_ASSIGNMENT_
Copy the full transcript about light passing through the body, keeping every line as it appears.
[[ EXERCISE TEXT open ]]
You are more transparent than you think Sajan Saini

It’s an increasingly common sight
in hospitals around the world:

a nurse measures our height,
weight, blood pressure,

and attaches a glowing plastic
clip to our finger.

Suddenly, a digital screen reads out
the oxygen level in our bloodstream.

How did that happen?

How can a plastic clip learn something
about our blood…

without a blood sample?

Here’s the trick:

our bodies are translucent,

meaning they don’t completely
block and reflect light.

Rather, they allow some light to actually
pass through our skin,

muscles, and blood vessels.

Don’t believe it?

Hold a flashlight to your thumb.

Light, it turns out, can help probe the
insides of our bodies.

Consider that medical fingerclip—

it’s called a pulse oximeter.

When you inhale, your lungs transfer
oxygen into hemoglobin molecules,

and the pulse oximeter measures the ratio
of oxygenated to oxygen-free hemoglobin.
[[ EXERCISE TEXT closed ]]
[[ EXTRACTED ENTRIES open ]]
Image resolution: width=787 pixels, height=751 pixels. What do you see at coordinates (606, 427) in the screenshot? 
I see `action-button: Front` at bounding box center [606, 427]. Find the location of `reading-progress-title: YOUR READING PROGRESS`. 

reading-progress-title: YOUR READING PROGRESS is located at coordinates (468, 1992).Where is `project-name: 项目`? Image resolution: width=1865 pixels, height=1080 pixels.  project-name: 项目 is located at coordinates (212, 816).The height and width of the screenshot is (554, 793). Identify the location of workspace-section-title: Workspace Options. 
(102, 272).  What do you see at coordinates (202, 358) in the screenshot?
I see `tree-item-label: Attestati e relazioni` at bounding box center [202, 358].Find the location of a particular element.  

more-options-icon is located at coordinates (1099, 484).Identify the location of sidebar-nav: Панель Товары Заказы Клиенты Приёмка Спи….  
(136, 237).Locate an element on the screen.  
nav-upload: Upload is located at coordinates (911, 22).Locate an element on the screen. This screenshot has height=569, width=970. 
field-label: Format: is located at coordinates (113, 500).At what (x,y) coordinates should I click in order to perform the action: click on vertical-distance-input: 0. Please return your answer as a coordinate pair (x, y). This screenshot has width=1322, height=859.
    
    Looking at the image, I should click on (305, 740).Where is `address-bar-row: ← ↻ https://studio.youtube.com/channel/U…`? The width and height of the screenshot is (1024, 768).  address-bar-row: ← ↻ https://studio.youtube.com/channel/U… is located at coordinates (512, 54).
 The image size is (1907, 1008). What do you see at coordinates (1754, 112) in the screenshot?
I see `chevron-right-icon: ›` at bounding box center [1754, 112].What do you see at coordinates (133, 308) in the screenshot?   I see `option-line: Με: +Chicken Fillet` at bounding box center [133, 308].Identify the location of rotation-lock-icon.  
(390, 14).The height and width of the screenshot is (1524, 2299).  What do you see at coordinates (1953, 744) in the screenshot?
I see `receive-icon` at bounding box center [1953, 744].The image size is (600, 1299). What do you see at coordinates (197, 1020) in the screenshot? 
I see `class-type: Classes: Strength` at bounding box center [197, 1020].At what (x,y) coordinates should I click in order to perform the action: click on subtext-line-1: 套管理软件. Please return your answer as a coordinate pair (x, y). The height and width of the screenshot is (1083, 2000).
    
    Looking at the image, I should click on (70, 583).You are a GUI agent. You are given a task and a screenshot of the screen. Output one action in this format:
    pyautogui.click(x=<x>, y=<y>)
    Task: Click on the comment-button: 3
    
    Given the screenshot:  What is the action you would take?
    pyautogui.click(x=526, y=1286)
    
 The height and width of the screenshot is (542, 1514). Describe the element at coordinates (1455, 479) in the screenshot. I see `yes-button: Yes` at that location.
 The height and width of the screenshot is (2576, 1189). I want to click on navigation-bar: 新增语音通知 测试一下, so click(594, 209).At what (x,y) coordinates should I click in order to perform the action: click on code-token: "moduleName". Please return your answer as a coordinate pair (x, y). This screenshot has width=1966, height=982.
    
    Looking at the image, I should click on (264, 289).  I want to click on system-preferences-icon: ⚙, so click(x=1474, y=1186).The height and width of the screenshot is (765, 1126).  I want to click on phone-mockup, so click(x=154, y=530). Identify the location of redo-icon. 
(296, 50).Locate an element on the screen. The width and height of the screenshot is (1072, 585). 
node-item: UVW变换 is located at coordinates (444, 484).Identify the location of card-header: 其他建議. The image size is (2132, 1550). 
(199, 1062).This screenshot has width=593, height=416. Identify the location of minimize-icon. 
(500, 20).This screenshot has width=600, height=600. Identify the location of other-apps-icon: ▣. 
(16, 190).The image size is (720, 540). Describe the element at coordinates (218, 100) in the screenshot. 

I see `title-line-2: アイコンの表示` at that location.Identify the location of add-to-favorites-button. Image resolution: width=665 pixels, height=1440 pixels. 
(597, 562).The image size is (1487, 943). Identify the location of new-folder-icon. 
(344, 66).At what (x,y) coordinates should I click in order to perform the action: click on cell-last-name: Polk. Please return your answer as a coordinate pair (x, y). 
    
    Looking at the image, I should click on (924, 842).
[[ EXTRACTED ENTRIES closed ]]
_TASK RESULT_
You are more transparent than you think Sajan Saini

It’s an increasingly common sight
in hospitals around the world:

a nurse measures our height,
weight, blood pressure,

and attaches a glowing plastic
clip to our finger.

Suddenly, a digital screen reads out
the oxygen level in our bloodstream.

How did that happen?

How can a plastic clip learn something
about our blood…

without a blood sample?

Here’s the trick:

our bodies are translucent,

meaning they don’t completely
block and reflect light.

Rather, they allow some light to actually
pass through our skin,

muscles, and blood vessels.

Don’t believe it?

Hold a flashlight to your thumb.

Light, it turns out, can help probe the
insides of our bodies.

Consider that medical fingerclip—

it’s called a pulse oximeter.

When you inhale, your lungs transfer
oxygen into hemoglobin molecules,

and the pulse oximeter measures the ratio
of oxygenated to oxygen-free hemoglobin.